Insect functional traits reveal processes that shape niche differentiation patterns.

Functional traits allow ecologists to infer processes that structure ecological communities and quantify interactions between trophic levels. Insects are a ubiquitous group that exhibits a variety of functional traits, and studying these traits could prove useful for understanding insect community assembly. We use insect trait measurements, community sampling along a disturbance gradient, and a cafeteria-style feeding assay to elucidate the mechanisms that govern insect herbivore community assembly processes. Using a trait principal component analysis, we first identified life history trade-offs between herbivore feeding and nutrition based on 3 traits measured on 14 grasshopper species collected across 30 pine savanna field sites. In the field, we tested hypotheses regarding how competition or environmental filtering might structure communities by examining dispersion patterns of functional traits.

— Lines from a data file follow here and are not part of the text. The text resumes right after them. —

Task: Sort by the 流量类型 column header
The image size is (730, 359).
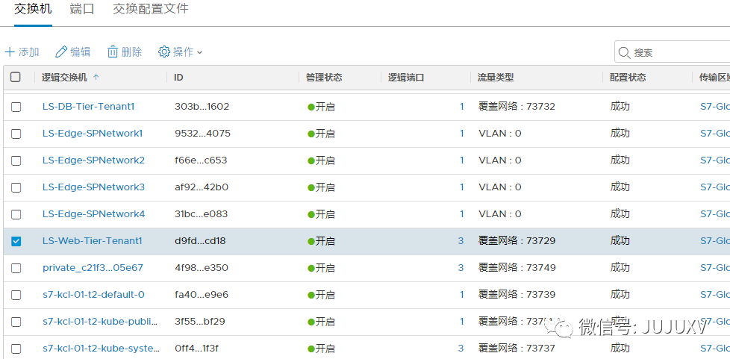Action: coord(496,78)
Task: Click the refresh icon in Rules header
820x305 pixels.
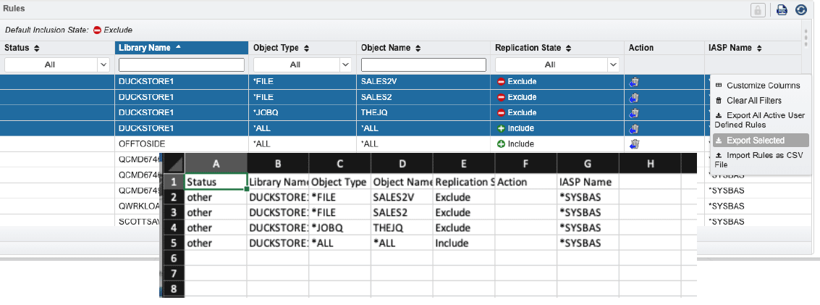Action: [800, 9]
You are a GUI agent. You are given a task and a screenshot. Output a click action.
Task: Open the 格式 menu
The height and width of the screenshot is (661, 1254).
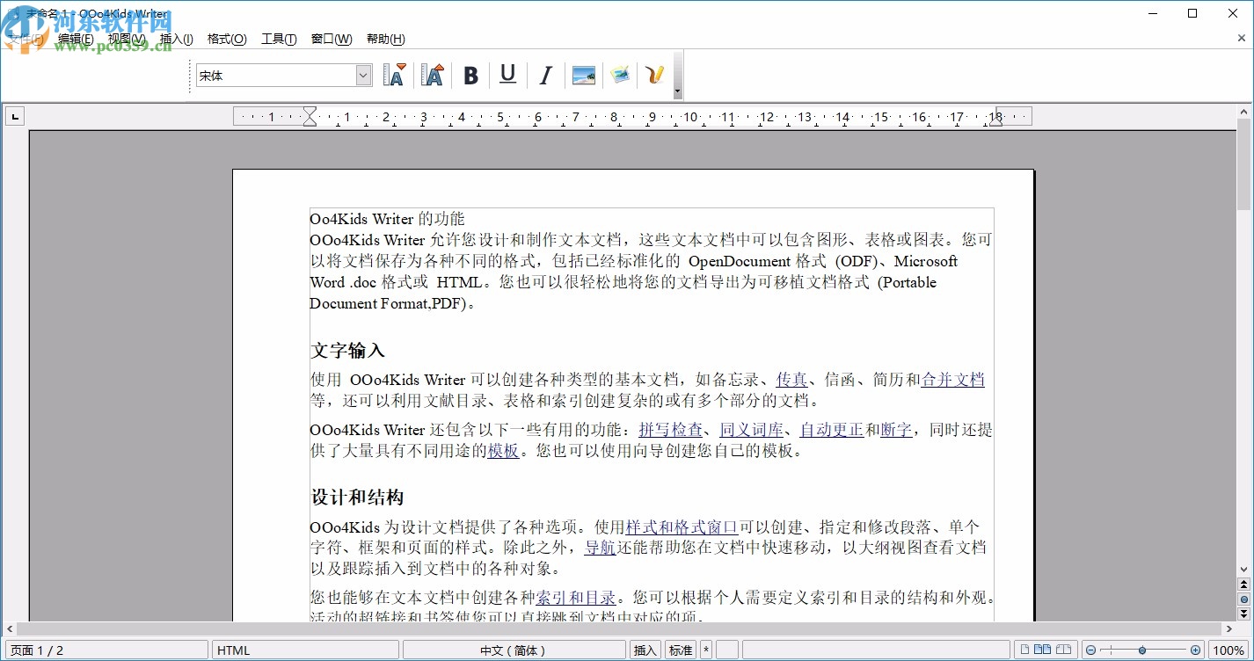(x=226, y=39)
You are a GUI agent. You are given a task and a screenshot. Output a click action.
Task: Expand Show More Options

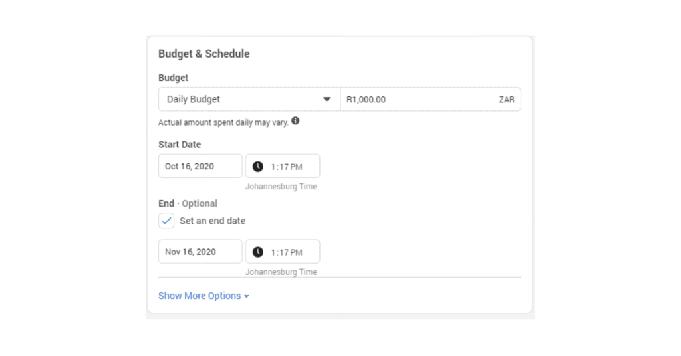(x=204, y=296)
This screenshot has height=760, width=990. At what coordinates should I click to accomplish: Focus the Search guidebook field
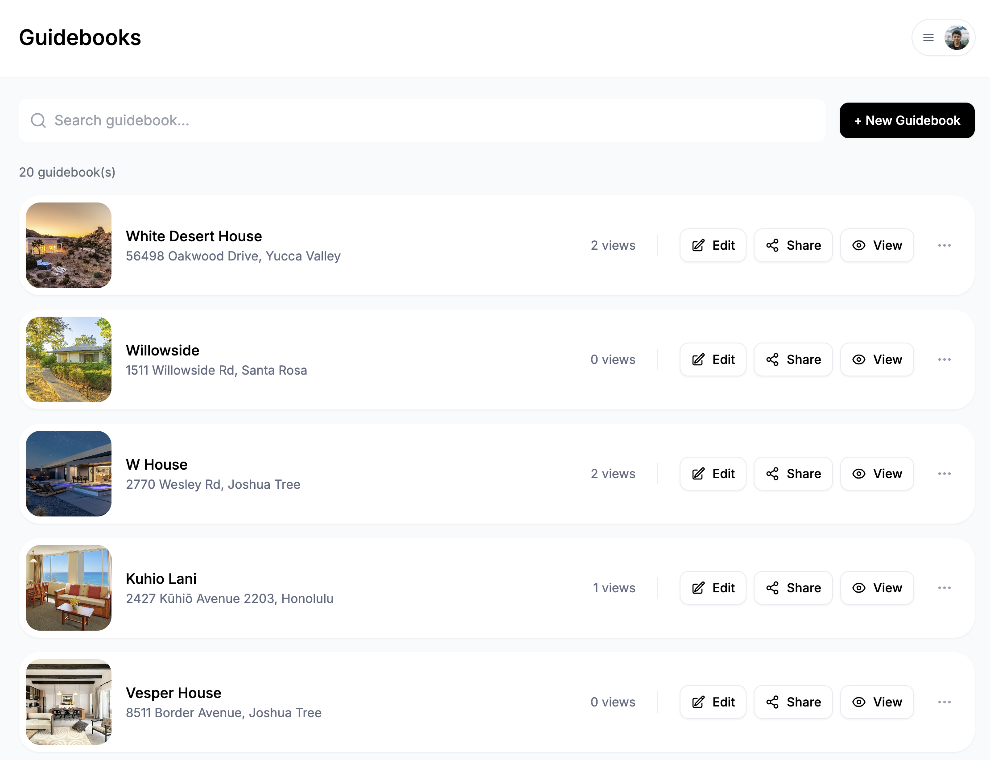421,120
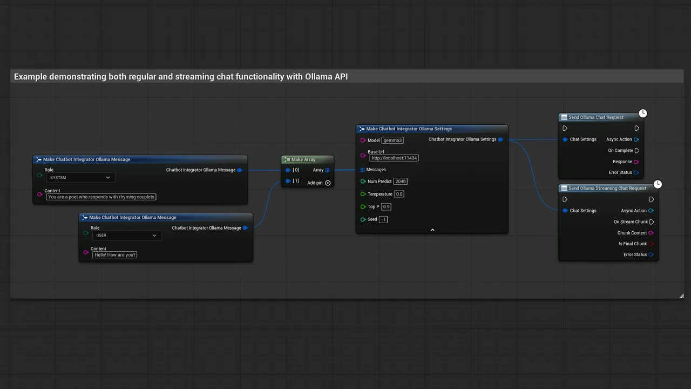
Task: Click the Add pin plus icon
Action: pyautogui.click(x=328, y=183)
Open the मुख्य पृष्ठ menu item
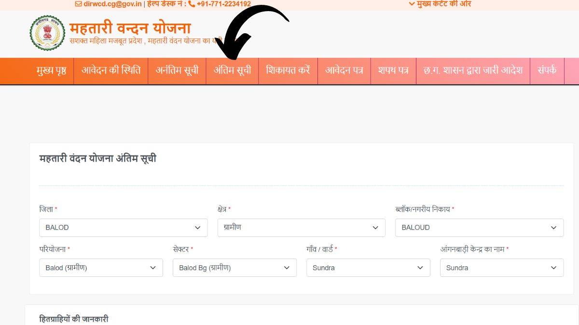 pos(50,71)
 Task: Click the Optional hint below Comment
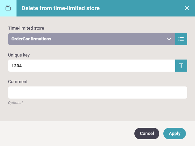[x=15, y=103]
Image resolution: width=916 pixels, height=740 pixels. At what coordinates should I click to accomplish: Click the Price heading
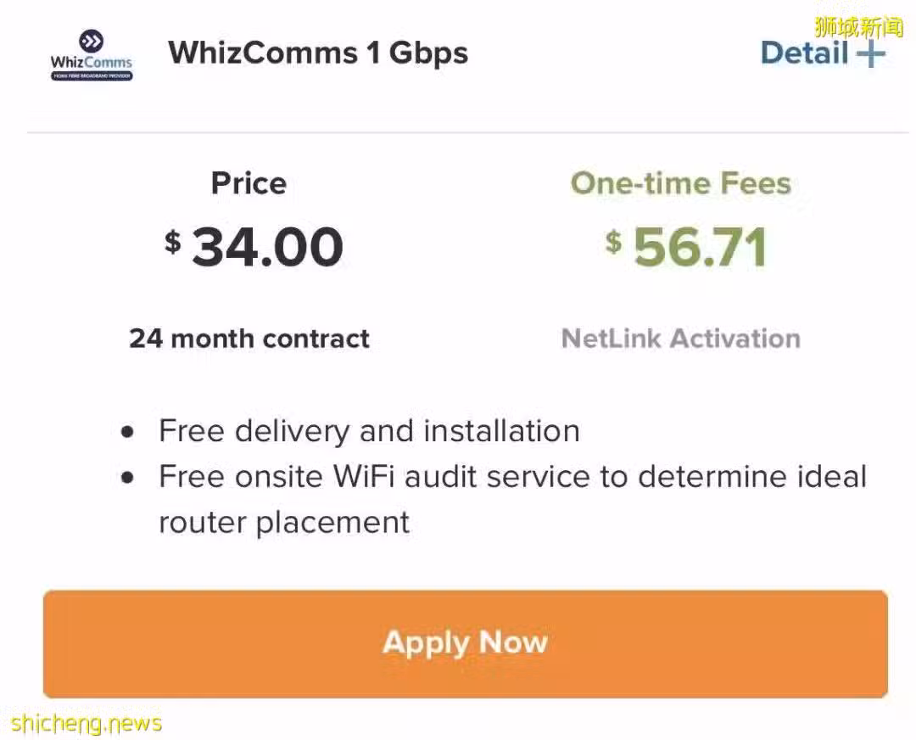(249, 183)
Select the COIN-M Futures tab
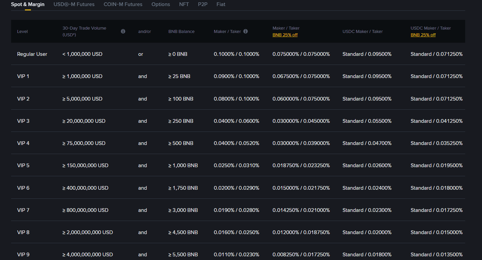The width and height of the screenshot is (482, 260). [x=123, y=4]
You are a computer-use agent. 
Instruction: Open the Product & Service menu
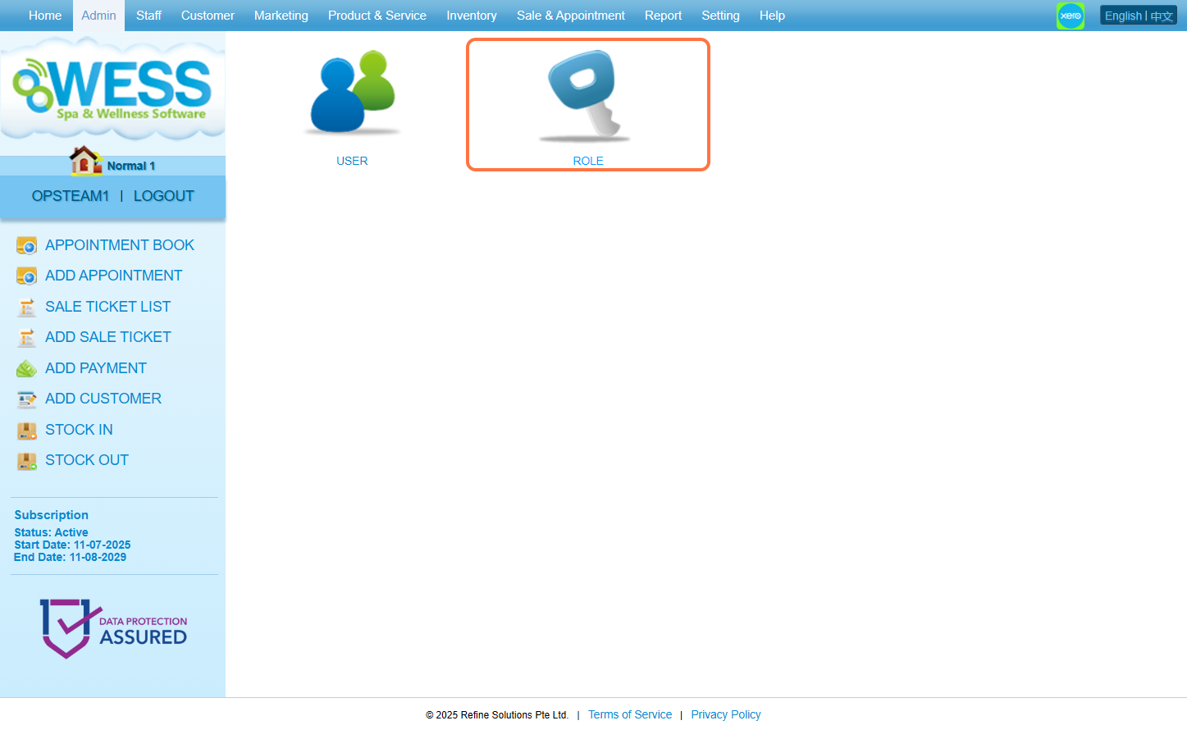click(x=377, y=16)
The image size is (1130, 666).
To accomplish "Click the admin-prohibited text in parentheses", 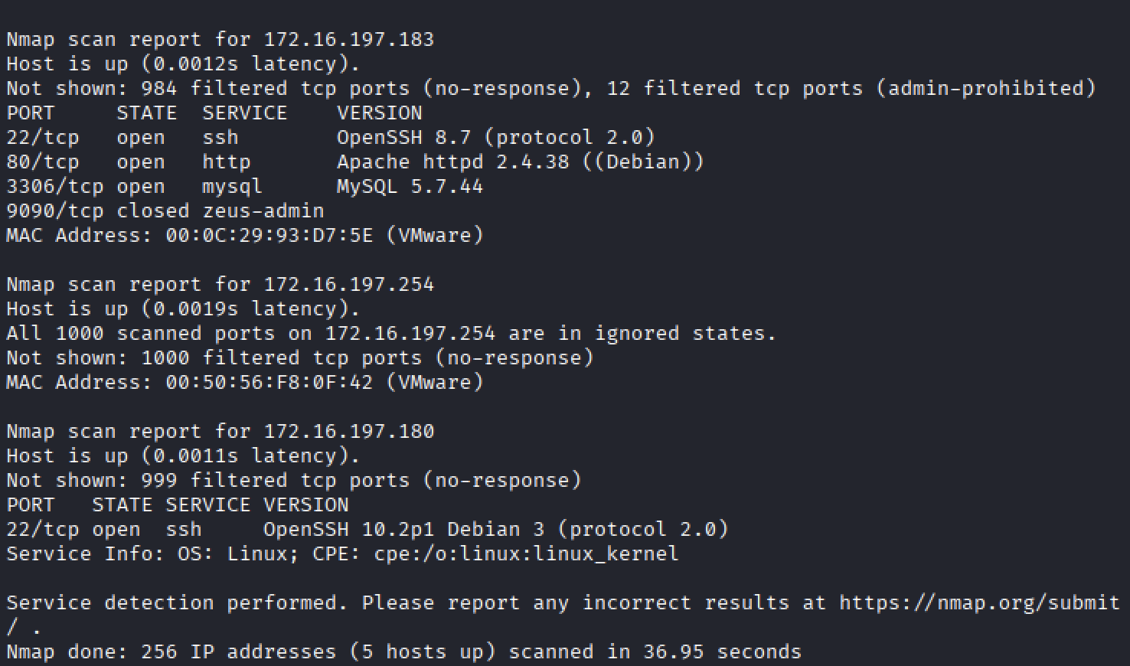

We found that grasshopper incisor strength and C:N ratio were consistently under-dispersed, patterns that indicate trait-clustering resulting from environmental filtering. Using mesocosms, we tested the hypothesis that grasshopper species should exhibit differentiation in their feeding niches based on the traits of the plants they consume and that feeding traits should correlate with traits of consumed plants. We demonstrated that grasshopper species strongly differentiated their feeding niche based on the traits of plants incorporated into their diets. We also found linkages between herbivore incisor strength and plant leaf dry matter content, and between grasshopper C:N ratio or body size and plant C:N ratio. This study revealed likely mechanisms that govern the interactions between insect herbivores, the plants they feed on, and how they partition resources to coexist.